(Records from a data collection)
====
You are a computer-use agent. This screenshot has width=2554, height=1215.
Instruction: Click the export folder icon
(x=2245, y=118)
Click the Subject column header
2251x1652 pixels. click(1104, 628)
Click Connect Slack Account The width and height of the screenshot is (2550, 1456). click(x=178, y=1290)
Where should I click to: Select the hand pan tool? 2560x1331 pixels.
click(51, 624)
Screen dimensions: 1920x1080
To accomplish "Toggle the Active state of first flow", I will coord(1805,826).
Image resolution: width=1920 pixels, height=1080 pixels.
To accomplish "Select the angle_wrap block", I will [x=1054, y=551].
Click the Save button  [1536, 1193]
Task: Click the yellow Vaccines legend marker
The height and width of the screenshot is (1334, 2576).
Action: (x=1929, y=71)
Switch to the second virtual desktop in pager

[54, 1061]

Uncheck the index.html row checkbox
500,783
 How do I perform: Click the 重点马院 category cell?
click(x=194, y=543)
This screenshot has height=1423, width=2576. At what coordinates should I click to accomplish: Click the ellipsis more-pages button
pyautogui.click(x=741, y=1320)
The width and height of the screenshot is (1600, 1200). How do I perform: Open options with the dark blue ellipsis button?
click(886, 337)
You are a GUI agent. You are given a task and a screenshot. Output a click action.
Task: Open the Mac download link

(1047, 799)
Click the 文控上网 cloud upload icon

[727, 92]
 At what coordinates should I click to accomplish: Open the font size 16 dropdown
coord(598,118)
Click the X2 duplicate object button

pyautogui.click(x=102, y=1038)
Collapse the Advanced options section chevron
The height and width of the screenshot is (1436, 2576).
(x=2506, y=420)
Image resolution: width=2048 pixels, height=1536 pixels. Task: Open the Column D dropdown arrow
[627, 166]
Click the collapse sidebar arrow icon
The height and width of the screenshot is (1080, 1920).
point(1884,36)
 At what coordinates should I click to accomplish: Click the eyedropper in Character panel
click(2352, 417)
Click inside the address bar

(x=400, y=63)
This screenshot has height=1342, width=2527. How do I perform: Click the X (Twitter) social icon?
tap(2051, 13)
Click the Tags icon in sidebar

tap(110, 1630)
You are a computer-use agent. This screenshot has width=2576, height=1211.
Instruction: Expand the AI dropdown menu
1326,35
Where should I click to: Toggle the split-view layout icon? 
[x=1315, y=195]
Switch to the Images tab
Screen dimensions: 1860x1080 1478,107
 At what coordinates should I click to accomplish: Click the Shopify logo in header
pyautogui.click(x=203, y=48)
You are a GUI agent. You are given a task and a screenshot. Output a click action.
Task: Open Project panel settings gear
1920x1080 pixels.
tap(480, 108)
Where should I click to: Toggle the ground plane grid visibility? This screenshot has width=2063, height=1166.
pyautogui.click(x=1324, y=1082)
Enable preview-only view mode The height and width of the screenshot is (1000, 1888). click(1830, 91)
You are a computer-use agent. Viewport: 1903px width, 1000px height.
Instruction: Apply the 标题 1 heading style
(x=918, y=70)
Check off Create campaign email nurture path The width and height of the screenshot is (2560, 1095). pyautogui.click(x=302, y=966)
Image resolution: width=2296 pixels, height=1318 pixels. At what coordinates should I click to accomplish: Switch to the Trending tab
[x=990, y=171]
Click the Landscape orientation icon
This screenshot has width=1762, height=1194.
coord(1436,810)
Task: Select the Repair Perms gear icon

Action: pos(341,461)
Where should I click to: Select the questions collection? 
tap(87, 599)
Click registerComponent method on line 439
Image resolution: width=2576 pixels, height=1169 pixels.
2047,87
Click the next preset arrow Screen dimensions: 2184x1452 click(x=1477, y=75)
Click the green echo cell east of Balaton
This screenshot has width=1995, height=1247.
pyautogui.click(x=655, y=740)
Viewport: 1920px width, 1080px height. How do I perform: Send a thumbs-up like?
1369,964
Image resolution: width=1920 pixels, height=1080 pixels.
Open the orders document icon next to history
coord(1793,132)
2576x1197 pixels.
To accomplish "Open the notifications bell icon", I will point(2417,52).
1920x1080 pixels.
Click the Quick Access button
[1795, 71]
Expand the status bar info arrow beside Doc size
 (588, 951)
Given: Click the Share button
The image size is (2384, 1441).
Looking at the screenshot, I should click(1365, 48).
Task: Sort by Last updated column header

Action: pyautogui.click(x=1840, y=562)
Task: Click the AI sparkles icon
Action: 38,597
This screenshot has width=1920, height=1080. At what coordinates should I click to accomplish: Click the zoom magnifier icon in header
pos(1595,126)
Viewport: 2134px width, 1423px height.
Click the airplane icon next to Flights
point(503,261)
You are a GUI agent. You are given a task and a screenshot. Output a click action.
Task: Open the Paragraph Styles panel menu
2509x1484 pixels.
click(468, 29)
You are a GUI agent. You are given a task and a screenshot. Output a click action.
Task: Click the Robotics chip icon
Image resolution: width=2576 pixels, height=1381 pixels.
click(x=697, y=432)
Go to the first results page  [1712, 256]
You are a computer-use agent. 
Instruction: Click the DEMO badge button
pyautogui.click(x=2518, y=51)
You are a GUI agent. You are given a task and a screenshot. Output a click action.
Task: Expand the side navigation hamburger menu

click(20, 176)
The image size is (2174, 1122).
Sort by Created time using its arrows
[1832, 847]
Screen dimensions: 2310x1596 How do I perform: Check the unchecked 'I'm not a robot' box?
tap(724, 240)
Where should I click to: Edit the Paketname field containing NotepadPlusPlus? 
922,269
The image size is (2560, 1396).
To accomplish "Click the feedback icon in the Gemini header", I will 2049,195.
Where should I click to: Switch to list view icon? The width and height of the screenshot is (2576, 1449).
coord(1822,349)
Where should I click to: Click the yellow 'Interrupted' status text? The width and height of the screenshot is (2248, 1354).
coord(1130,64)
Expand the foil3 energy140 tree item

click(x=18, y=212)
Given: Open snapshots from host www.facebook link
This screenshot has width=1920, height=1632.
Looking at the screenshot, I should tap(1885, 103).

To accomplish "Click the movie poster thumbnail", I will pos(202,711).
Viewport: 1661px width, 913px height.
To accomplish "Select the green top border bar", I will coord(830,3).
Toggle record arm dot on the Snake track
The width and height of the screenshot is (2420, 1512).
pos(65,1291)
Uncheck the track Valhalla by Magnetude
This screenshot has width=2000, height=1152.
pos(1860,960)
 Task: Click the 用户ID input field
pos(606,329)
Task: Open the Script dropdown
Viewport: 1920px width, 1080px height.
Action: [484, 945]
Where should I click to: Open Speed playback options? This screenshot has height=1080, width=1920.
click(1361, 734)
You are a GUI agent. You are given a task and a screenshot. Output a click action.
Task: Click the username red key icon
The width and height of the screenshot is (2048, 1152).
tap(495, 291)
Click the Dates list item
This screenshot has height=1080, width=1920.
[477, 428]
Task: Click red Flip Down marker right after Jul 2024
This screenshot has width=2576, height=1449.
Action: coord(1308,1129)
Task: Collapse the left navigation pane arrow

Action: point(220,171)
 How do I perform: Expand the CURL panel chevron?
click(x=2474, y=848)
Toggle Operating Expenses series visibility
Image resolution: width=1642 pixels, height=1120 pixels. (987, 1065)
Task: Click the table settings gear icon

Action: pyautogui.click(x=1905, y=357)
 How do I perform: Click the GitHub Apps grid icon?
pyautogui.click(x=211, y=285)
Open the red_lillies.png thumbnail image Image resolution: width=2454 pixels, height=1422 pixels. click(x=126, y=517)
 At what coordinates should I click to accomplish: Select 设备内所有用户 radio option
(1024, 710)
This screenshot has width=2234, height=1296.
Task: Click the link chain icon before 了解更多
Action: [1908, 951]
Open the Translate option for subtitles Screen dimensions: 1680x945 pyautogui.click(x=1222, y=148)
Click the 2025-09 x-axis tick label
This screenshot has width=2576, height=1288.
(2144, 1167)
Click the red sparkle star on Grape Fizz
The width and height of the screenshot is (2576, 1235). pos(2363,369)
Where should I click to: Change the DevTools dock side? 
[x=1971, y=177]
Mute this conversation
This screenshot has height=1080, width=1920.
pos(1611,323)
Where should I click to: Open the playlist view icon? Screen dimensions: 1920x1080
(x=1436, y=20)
====
Report the lines above that have the word "computer" in them.

◆ WRITTEN ANSWER ◆
You are a computer-use agent. This screenshot has width=2554, height=1215.
You are a computer-use agent. This screenshot has width=2576, height=1211.
You are a computer-use agent. Viewport: 1903px width, 1000px height.
You are a computer-use agent. 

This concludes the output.